Fibroblast growth factor 5 is a protein that in humans is encoded by the FGF5 gene.

The majority of FGF family members are glycosaminoglycan binding proteins which possess broad mitogenic and cell survival activities, and are involved in a variety of biological processes, including embryonic development, cell growth, morphogenesis, tissue repair, tumor growth and invasion. FGF proteins interact with a family of specific tyrosine kinase receptors, a process often regulated by proteoglycans or extracellular binding protein cofactors. A number of intracellular signalling cascades are known to be activated after FGF-FGFR interaction including PI3K-AKT, PLCγ, RAS-MAPK and STAT pathways.

Receptor
FGF5 is a 268 amino acid, 29.1 kDa protein, which also naturally occurs as a 123 amino acid isoform splice variant (FGF5s). FGF5 is produced in the outer root sheath of the hair follicle as well as perifollicular macrophages, with maximum expression occurring in the late anagen phase of the hair cycle. The receptor for FGF5, FGFR1, is largely expressed in the dermal papilla cells of the hair follicle. The alternatively spliced isoform FGF5s, has been identified as an antagonist of FGF5 in a number of studies.

Role in hair cycling

The only described function of FGF5 in adults is in the regulation of the hair cycle. FGF5 performs a critical role in the hair cycle, where it acts as the key signalling molecule in initiating the transition from the anagen (growth) phase to the catagen (regression) phase. Evidence of this activity was initially gathered via targeted disruption of the homolog of the FGF5 gene in mice, which resulted in a phenotype with abnormally long hair.

In numerous genetic studies of long haired phenotypes of animals it has been shown that small changes in the FGF5 gene can disrupt its expression, leading to an increase in the length of the anagen phase of the hair cycle, resulting in phenotypes with extremely long hair. This has been demonstrated in many species, including cats, dogs, mice, rabbits, donkeys, sheep and goats, where it is often referred to as the angora mutation. Recently, CRISPR modification of goats to artificially knock out the FGF5 gene, was shown to result in higher wool yield, without any fertility or other negative effects on the goats.

It has been hypothesised that, in an alternate type of mutation, positive selection for increased expression of the FGF5 protein was one of the contributing factors in the evolutionary loss of hair in cetaceans as they transitioned from the terrestrial to the aquatic environment.

FGF5 also affects the hair cycle in humans. Individuals with mutations in FGF5 exhibit familial trichomegaly, a condition that involves a significant increase in the portion of anagen phase hair as well as extremely long eyelashes. FGF5 has also been identified as a potentially important factor in androgenetic alopecia. In 2017, a large genome wide association study of men with early onset androgenetic alopecia identified polymorphisms in FGF5 as having a strong association with male pattern hair loss.
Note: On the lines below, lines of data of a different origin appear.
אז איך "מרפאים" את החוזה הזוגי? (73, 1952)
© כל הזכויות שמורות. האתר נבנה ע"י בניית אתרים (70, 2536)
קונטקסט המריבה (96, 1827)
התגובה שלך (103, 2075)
Blocking FGF5 in the human scalp extends the hair cycle, resulting in less hair fall, faster hair growth rate and increased hair growth. In vitro methods using engineered cell lines and FGFR1 expressing dermal papilla cells have identified a number of naturally derived botanical isolates including Sanguisorba officnalis, and single molecule members of the monoterpenoid family as inhibitors (blockers) of FGF5. Clinical studies have shown that topical application of formulations containing these natural extracts and molecules are beneficial in men and women experiencing hair loss.